12. Even if Plaintiffs were to prevail on their claims against the FDIC-Receiver, they would not be paid in cash; as a general unsecured creditor of IndyMac Federal, they would only be entitled to a receivership certificate.

13. The FDIC-Receiver's liability to any creditor of IndyMac Federal is strictly limited by law to the amount such creditor would have received had the institution been liquidated:

The maximum liability of the Corporation, acting as receiver or in any other capacity . to any person having a claim against the receiver or the insured depository institution for which such receiver is appointed shall equal the amount such claimant would have received if the Corporation had liquidated the assets and liabilities of such institution.12 U.S.C. § 1821(i)(2).

14. No equitable relief can be awarded against FDIC-Receiver. 12 U.S.C. § 1821(j); Sahni v. Am. Diversified Partners, 83 F.3d 1054 (9th Cir. 1996).

15. Plaintiffs can recover nothing from the FDIC-Receiver because there are insufficient assets in the receivership estate for any payment to be made to general unsecured creditors.

16. A court may dismiss claims under the doctrine of prudential mootness where "common sense or equitable considerations . justify a decision not to decide a case on the merits," even if the claims fall within the court's Article III jurisdiction. In re AOV Indus., Inc., 792 F.2d 1140, 1147 (D.C. Cir. 1986); see also Franks v. Bowman Transp. Co., 424 U.S. 747, 756 n.8 (1976).

17. There is no reason to continue litigating Plaintiffs' claims against the FDIC-Receiver because there is no possibility that Plaintiffs will obtain any recovery, even if they were to prevail on their claim.
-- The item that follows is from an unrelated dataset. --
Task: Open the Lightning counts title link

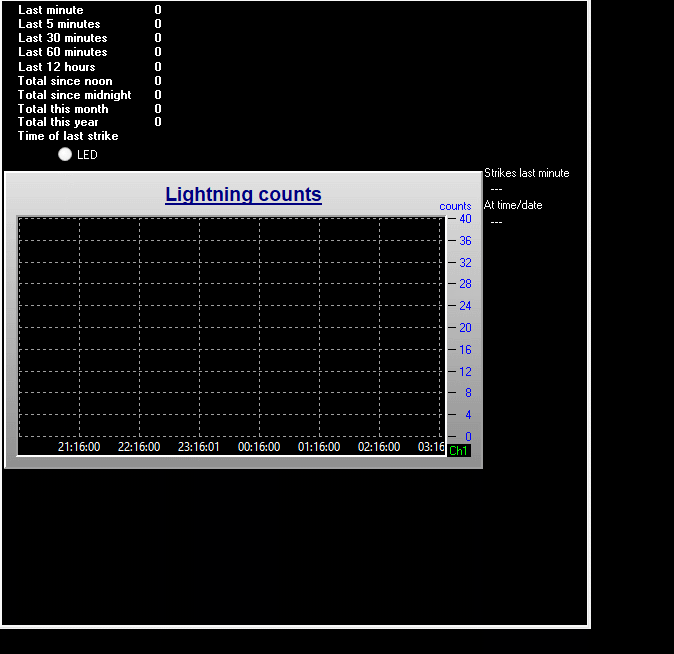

18. A party moving for summary judgment need only show the absence of evidence supporting the nonmoving party's claims. See Celotex Corp. v. Catrett, 477 U.S. 317, 325 (1986).

19. Plaintiffs have not provided sufficient evidence to demonstrate a genuine issue of material fact in support of their claims against the FDIC-Receiver, further entitling the FDIC-Receiver to summary judgment. See Barnett v. Centoni, 31 F.3d 813, 815 (9th Cir. 1994); Smolen v. Deloitte, Haskins & Sells, 921 F.2d 959, 963 (9th Cir. 1990).

20. Judgment shall be entered in favor of the FDIC-Receiver, consistent herewith.